Now, to answer the obvious question, it hasn’t happened yet. I haven’t dated anyone I’ve met at the hospital. I haven’t actually met anyone yet (in that sense)... But in reality, why not?

It’s not as if I go to doctors appointments with the express goal of meeting someone. And I certainly don’t go roaming the halls playing Florence Nightingale. But in the back of my mind, there certainly is a little bit of thought brewing that well… maybe it’s not such a bad idea.

And I’m not talking about dating my own doctors, because that is wrong… on so many levels. But doctors that I’m not a patient of aren’t off limits. And there aren’t too many other people my age that grace the rheumatology clinic, so chances are, we wouldn’t even have diseases in common, if I met a patient.

On the one hand, this post is meant to be humorous and satirical. On the other hand, I’m really serious. I know, though, that there are a lot of potential complications I’m leaving out (on purpose).

I mean, I don’t really go to bars because I can’t drink and the smoke bothers me. Basically, I go to class or work, go to coffee shops, and go home. So, if I’m not meeting people in any of those places, that only leaves one potential place.

And just think about it. A backdoor tryst with a young resident? It’s so soap opera-esque, it just might possibly happen.

Because let’s face it, I’m not getting any younger, and certainly, this body of mine isn’t either.

I know, this brings up bigger issues in my life, like the fact that I’m single and alone, and have no romantic prospects lined up for, well, let’s just say, the foreseeable future. But the point is, I’m single, alone, and chronically ill. And as we all know, chronic illness complicates just about everything.


  1. I have convinced myself I will never be married again. I can relate to what you are saying about not being out in the typical meeting places. I never go out. I never did. I met my first husband in high school. After that, I am completely lost on how to meet anyone new. I spend my time in front of the computer or with my teenagers. Of course I go to the grocery store and the post office. Which by the way, someone did try to flirt with me at the post office once. But, after he said "this is a good place to see pretty ladies" our conversation was over. :-)
    So, what can we do? I have decided to just sit back and do nothing. If there is someone out there for me, he will have to find me. You are a bit different because you are so much younger than me. Your odds of catching a nice young man are much greater than mine. Who wants a fat middle-aged woman with two teenagers, an ex-husband and a chronic illness?? I wonder if Bret Michaels is doing Rock of Love 3... LOL just kidding.

    -- solaroil

  2. I have two comments I'd like to make:

    1) My good friend, who is on dialysis awaiting her kidney transplant, has met a wonderful man who is also on happens.

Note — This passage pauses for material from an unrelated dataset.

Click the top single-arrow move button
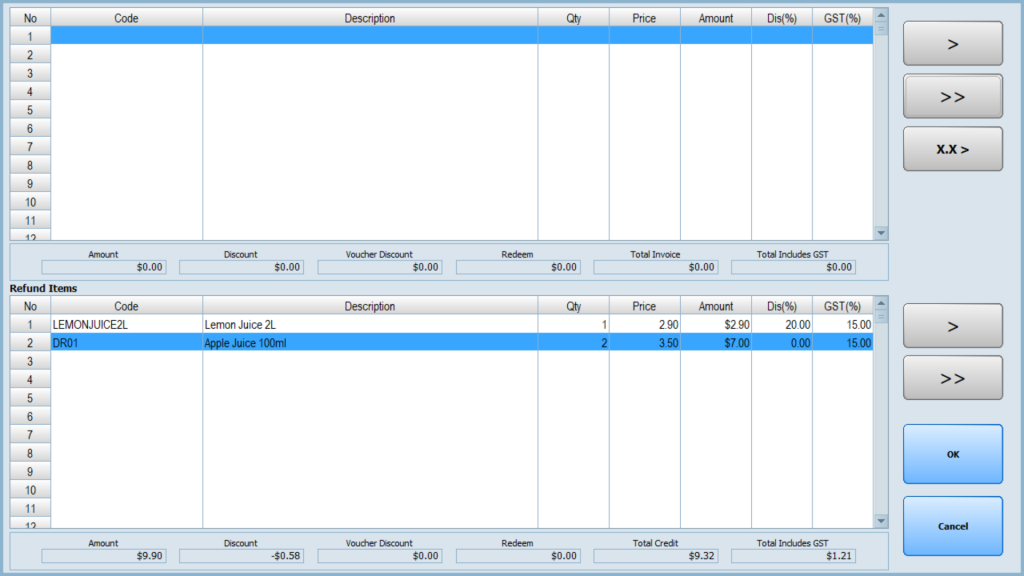This screenshot has width=1024, height=576. [x=952, y=44]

    2) If we don't see ourselves as fabulous - why should anyone else? Face it - we are and that's all there is to it!

    Let's not shut the doors on ourselves before anyone gets a chance to knock.

  3. Thanks for your take on this. (And for the self-esteem boost!)

  4. I was 23, and had spent weeks in and out of the hospital. I'd missed Thanksgiving and Christmas as an inpatient, and felt like all my friends' lives were moving on in all these exciting ways and I was just trying to survive. It was New Year's, I felt awful, but forced myself to go out. And, as you probably know from the book, I met my husband and we were engaged 7 months later.

    Point is, even when your body feels like it's falling apart and even thinking about dating takes effort, you never know who you'll come across at just the right time :)

  5. I'm amused, don't you worry. :)

    Let me just remind you, Leslie, that you are a fabulous Chronic Babe, and there's nothing wrong with a little medical romance...

    Be well,

  6. You young gals can be that optimistic. There is a big difference between 23 and 40.